Scott Galloway’s Tinderbox Tales, an exhibition of digitally manipulated artwork, was featured in the Dublin Arts Council gallery in 2008.

Galloway uses collage and digital manipulation to produce expressions of anxiety and chaos. Sometimes whimsical and often macabre, Galloway’s work will challenge the viewer to extract the wit and message in each artwork.

The artist describes his work as “‘Cut-and-paste’ taken to the level of Dr. Frankenstein.”

Galloway has participated in numerous juried national and international exhibitions and competitions in New York, California and throughout the State of Ohio since 1995. Galloway was awarded first place honors in a national juried competition for his solo
exhibition, Mrs. Watson’s Progress, at the SoHo Photo Gallery in New York City.

According to Dublin Arts Council Executive Director David Guion, “Scott Galloway takes me into a world of puzzling angst-ridden discovery. I almost feel like I am interrupting his silent world and upset at myself that I tried desperately to break the code of his digital pastiche.”

Tinderbox Tales included images that do not normally exist within the same contextual frame, according to the artist. “Each one is a wordless celebration of a world ripe with insane possibility,” concluded Galloway.

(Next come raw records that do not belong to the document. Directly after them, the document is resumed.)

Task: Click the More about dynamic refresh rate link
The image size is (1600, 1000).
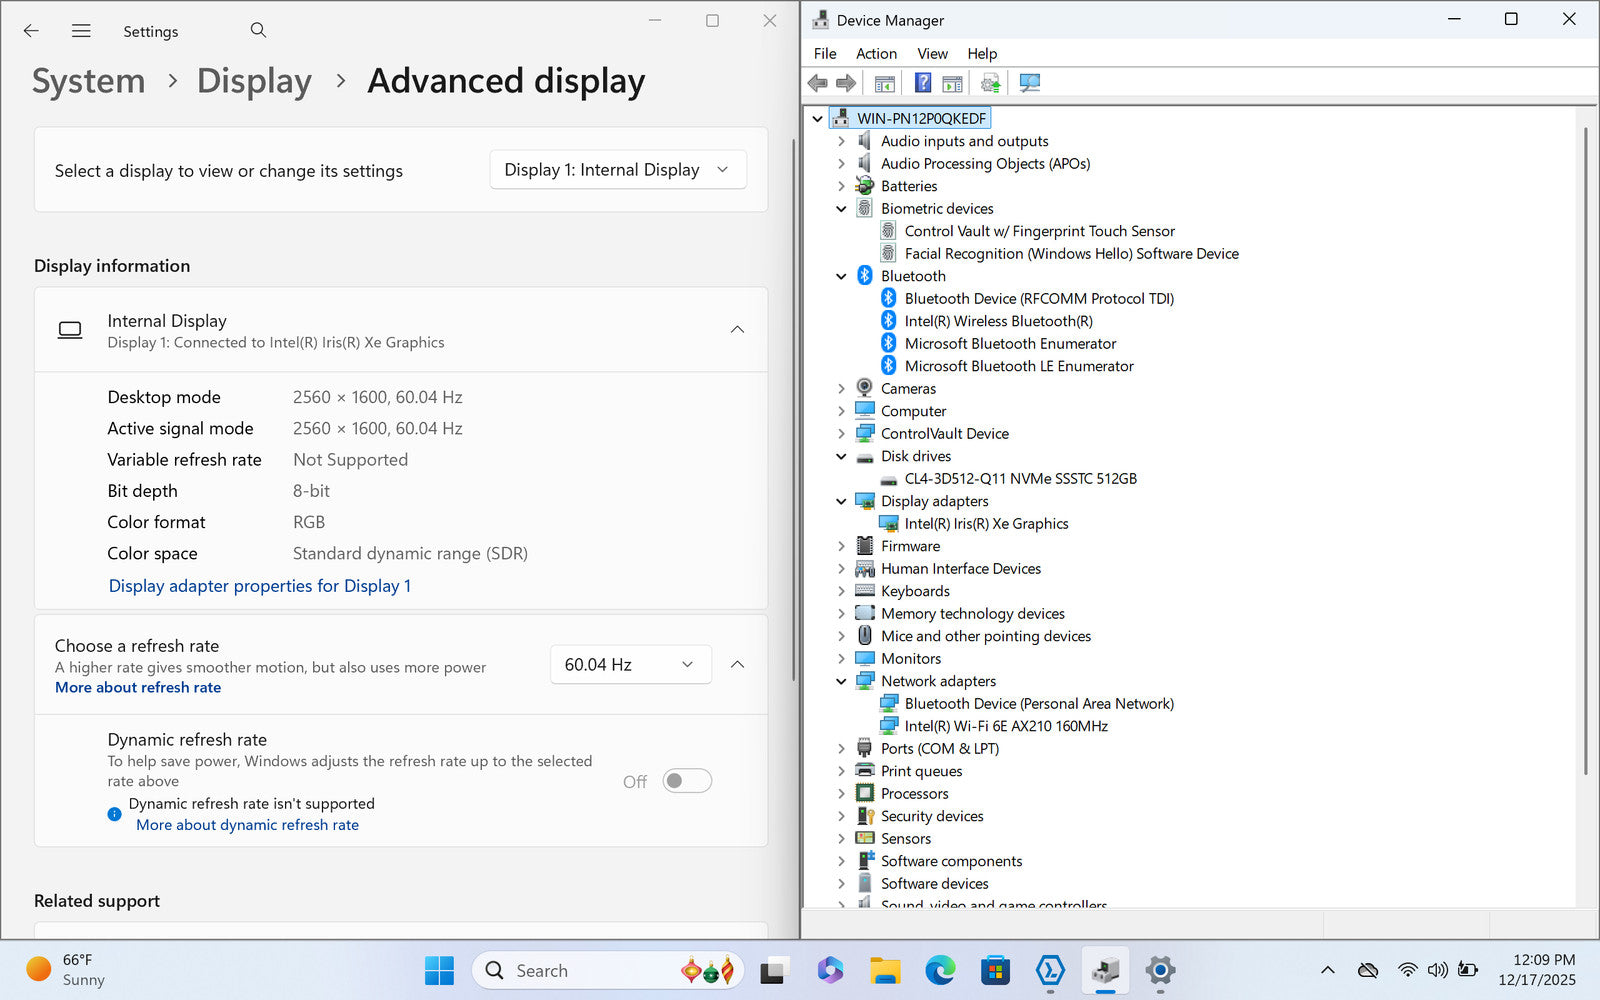Action: click(x=247, y=825)
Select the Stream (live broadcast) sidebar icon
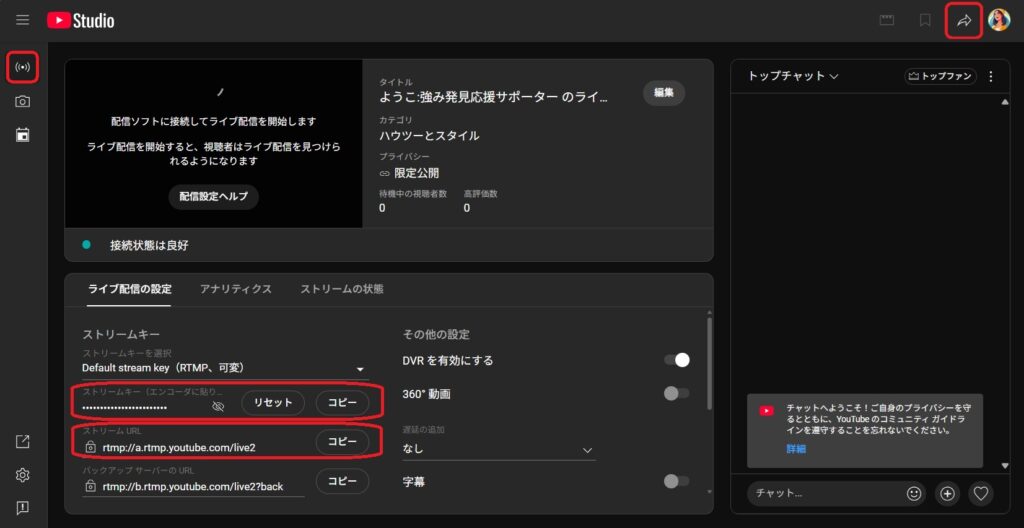The width and height of the screenshot is (1024, 528). pyautogui.click(x=22, y=68)
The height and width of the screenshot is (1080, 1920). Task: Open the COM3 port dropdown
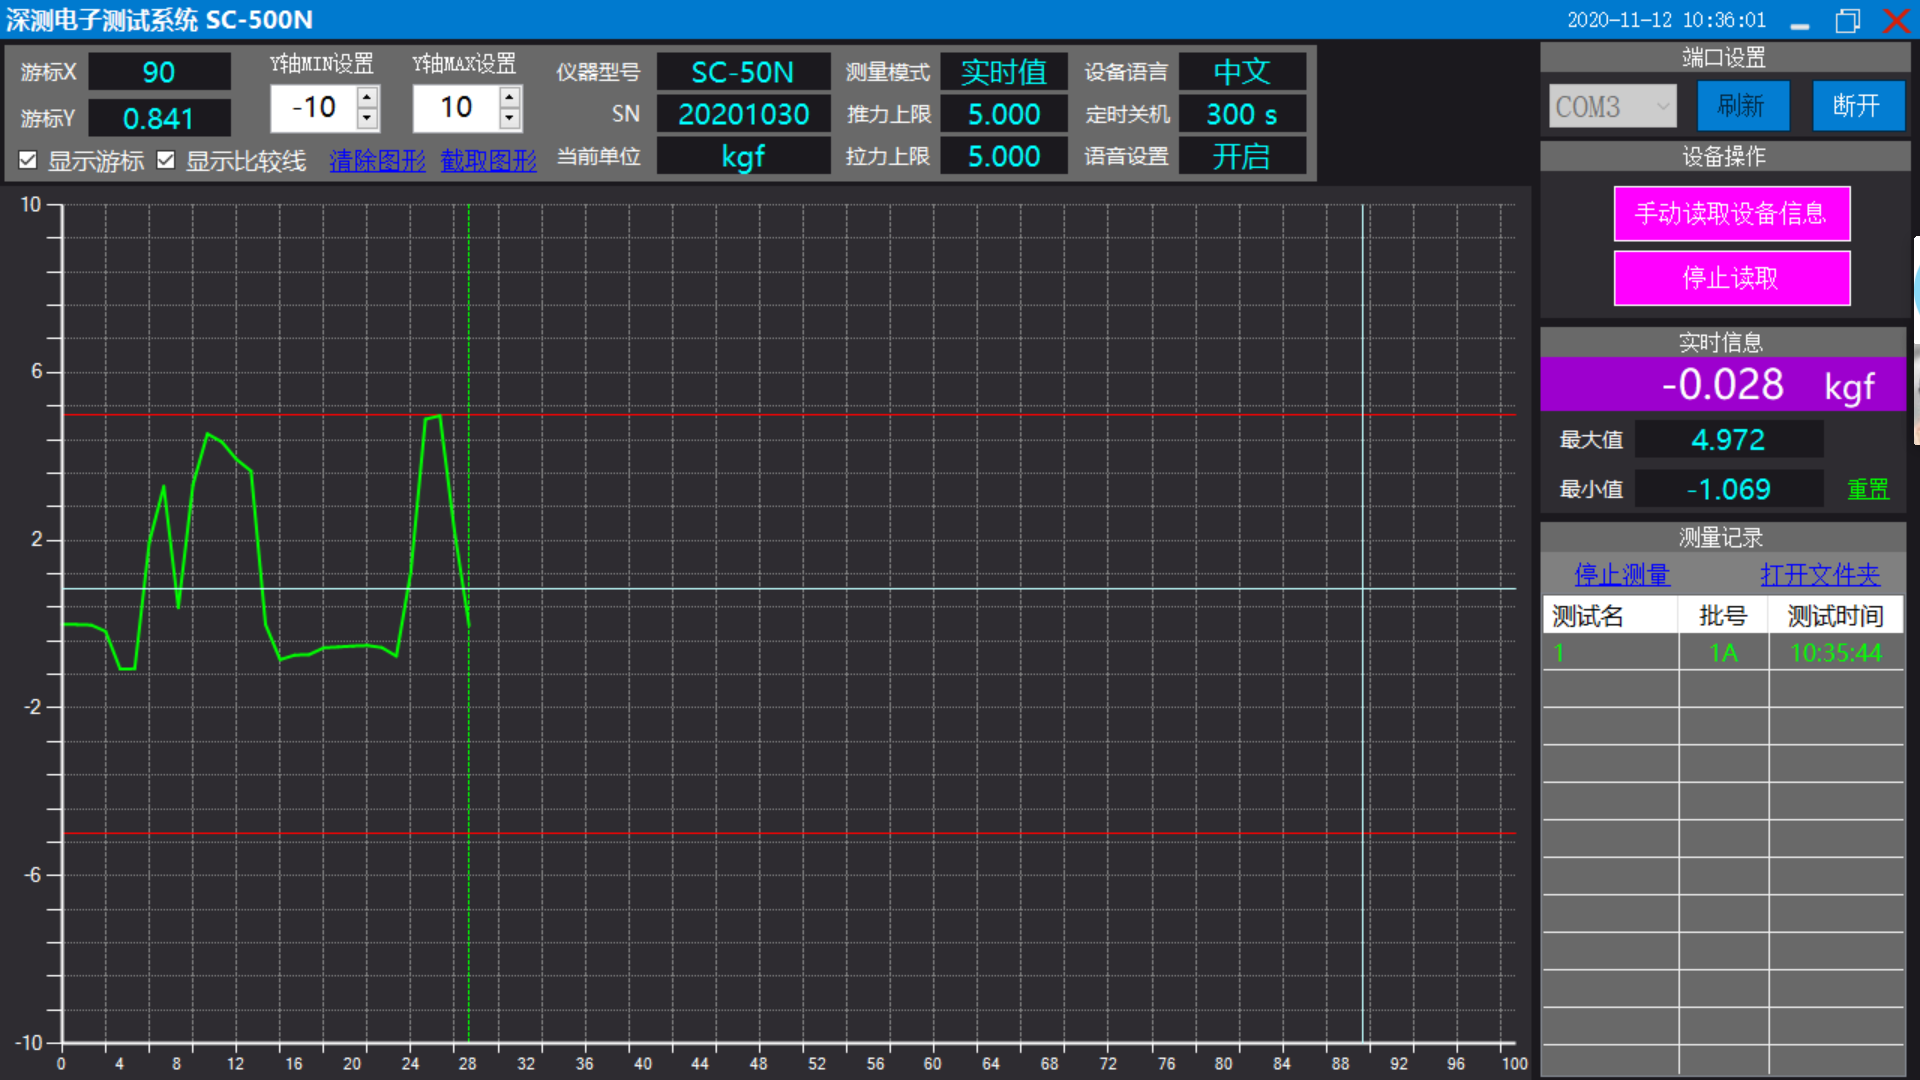tap(1612, 106)
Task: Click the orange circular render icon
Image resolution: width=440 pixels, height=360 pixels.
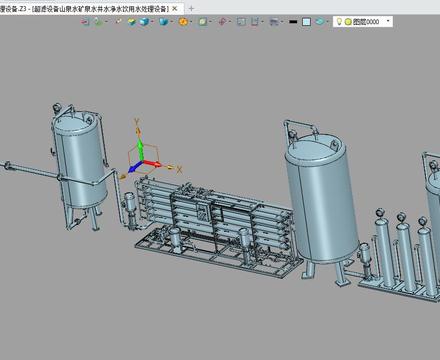Action: 183,22
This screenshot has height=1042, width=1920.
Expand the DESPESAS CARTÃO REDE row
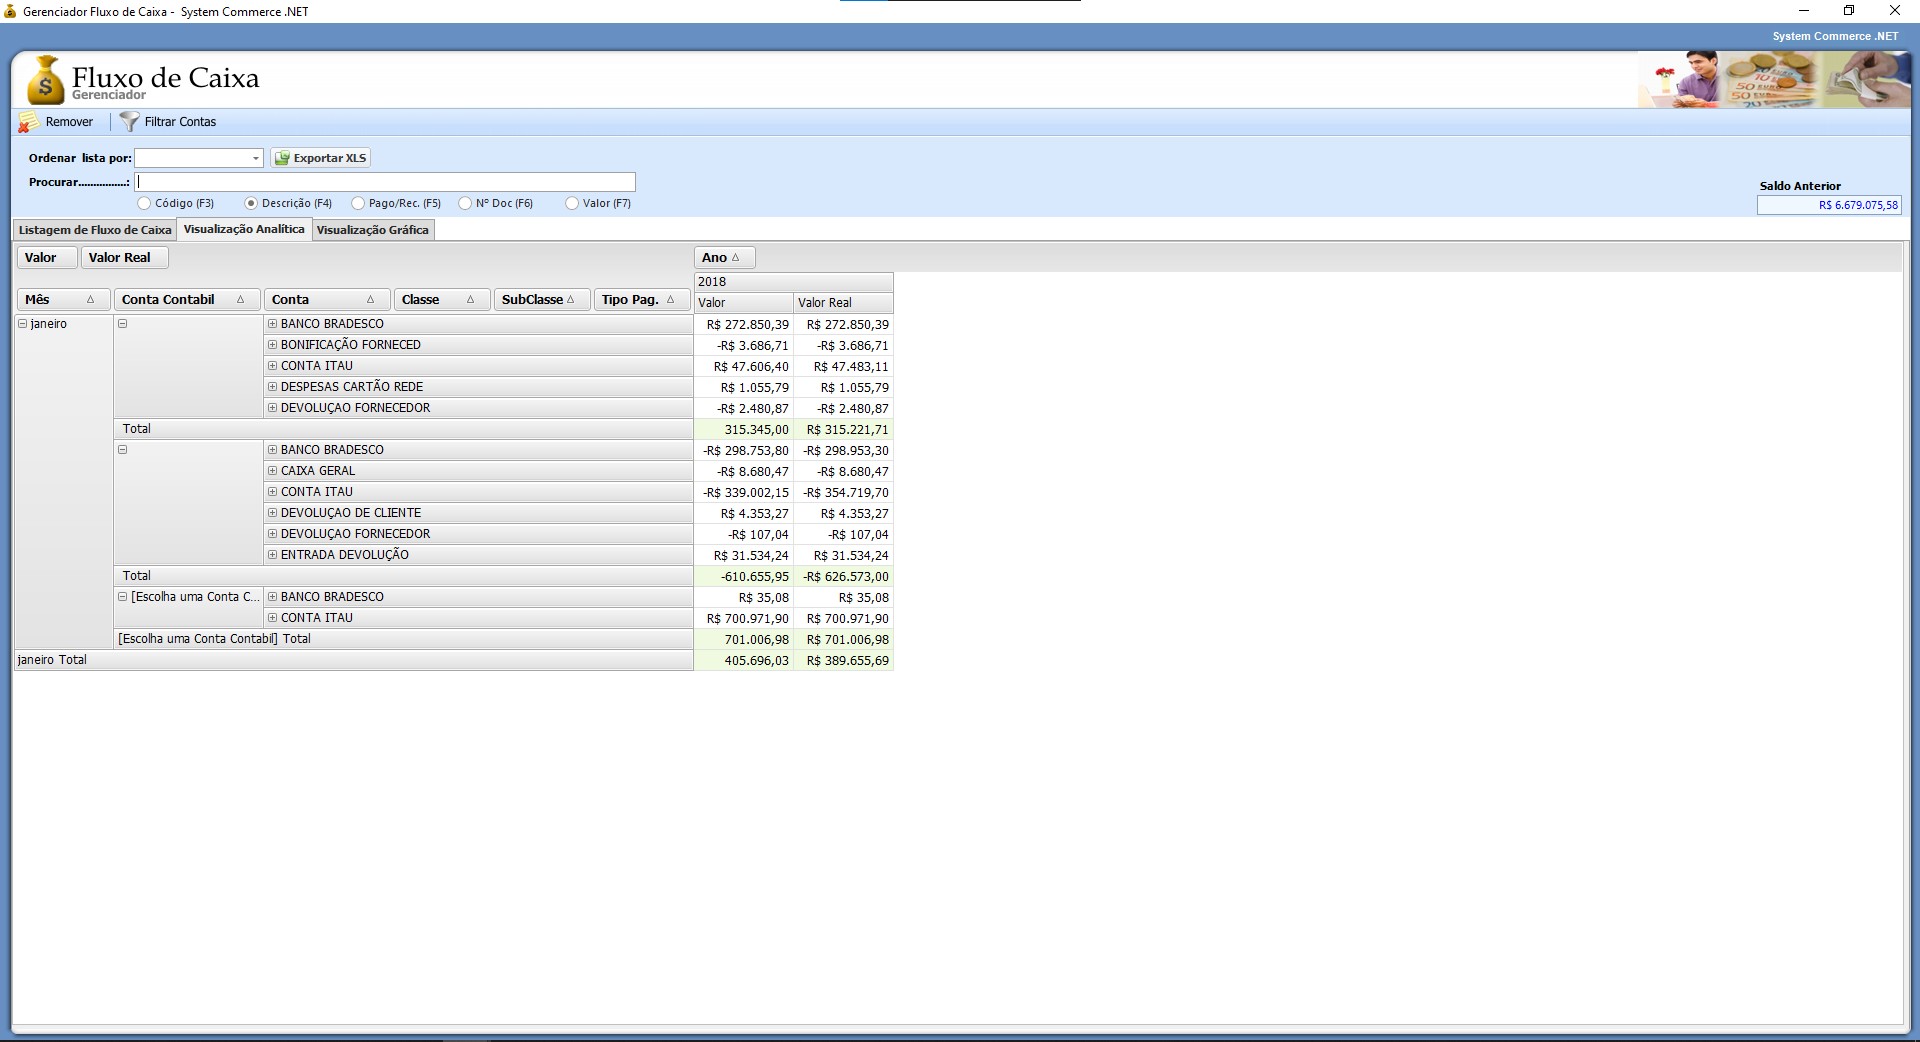click(272, 387)
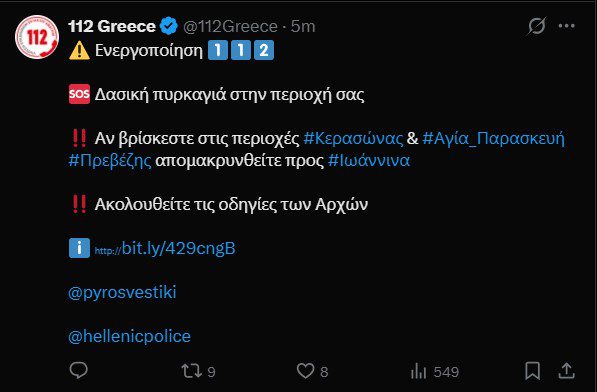Click the blue verified badge

(x=169, y=26)

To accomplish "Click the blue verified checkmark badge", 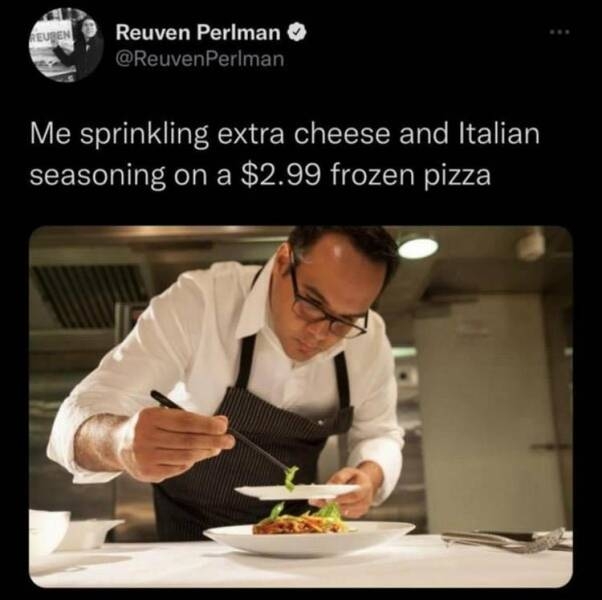I will coord(297,33).
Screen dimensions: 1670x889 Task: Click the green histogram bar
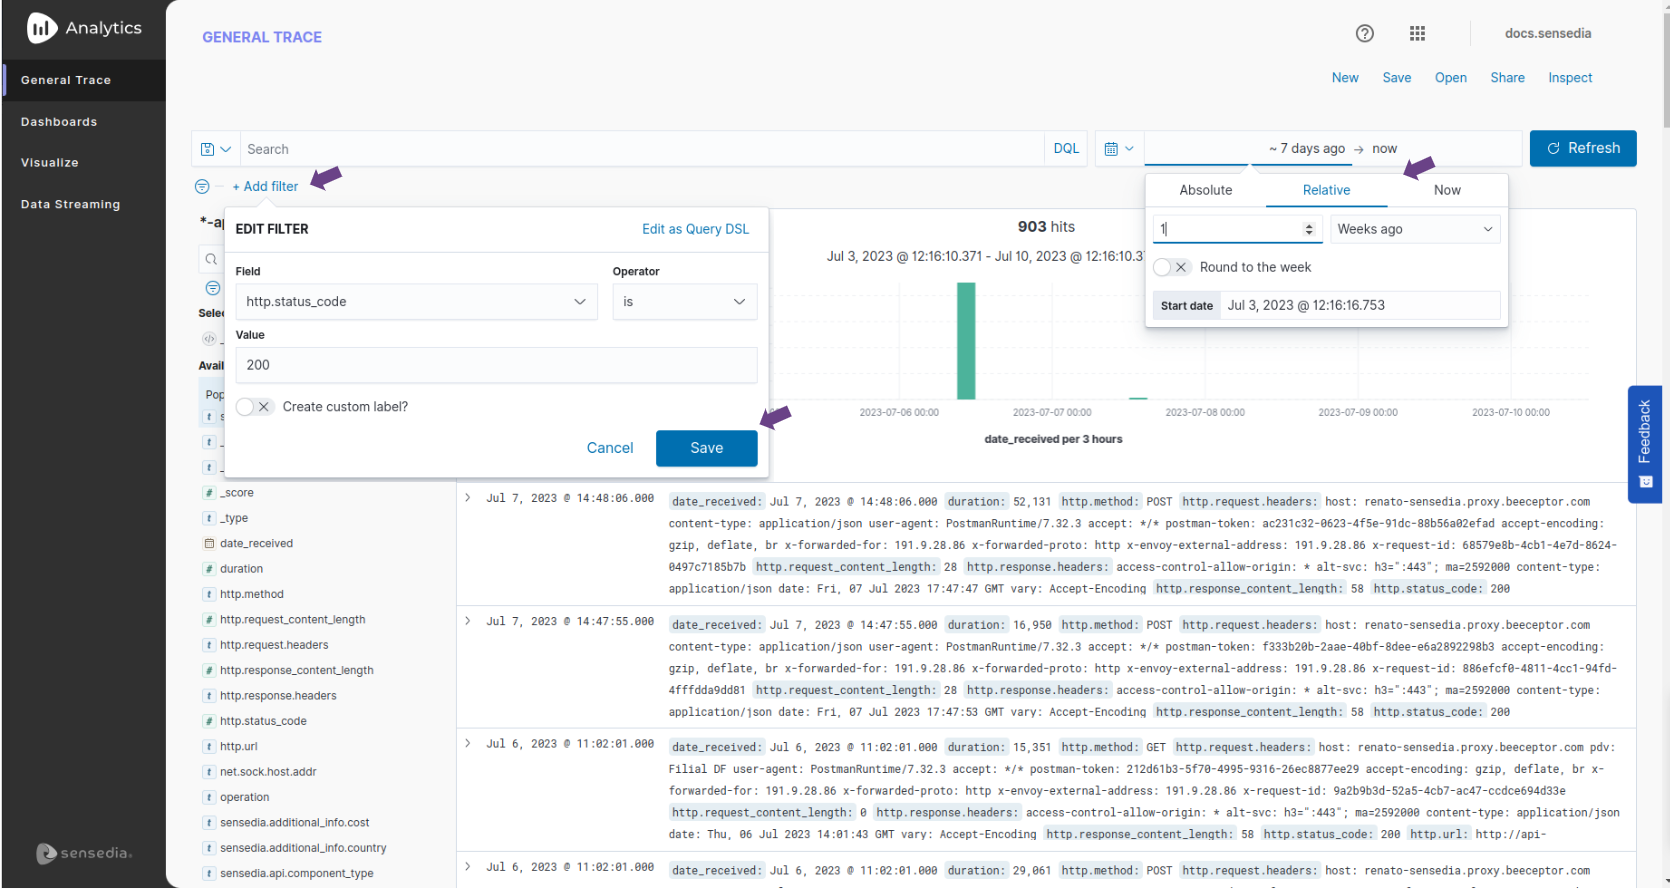click(965, 341)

Galloway weaves his artwork through digital manipulation of real (and sometimes not so real) objects, colors, textures and even the human form.  These are all things of which art is made.

Galloway’s own personal tinderbox includes old doll heads, bits of bark, mold, dried curly leaves, a beer bottle, hand puppets, rocks and garage sale tiles. Starting first with a conceptual sketch, he photographs each of these small, mundane objects.  He then digitally compiles, stretches and composes challenging statements on the computer that emerge into their own surreal tableaus.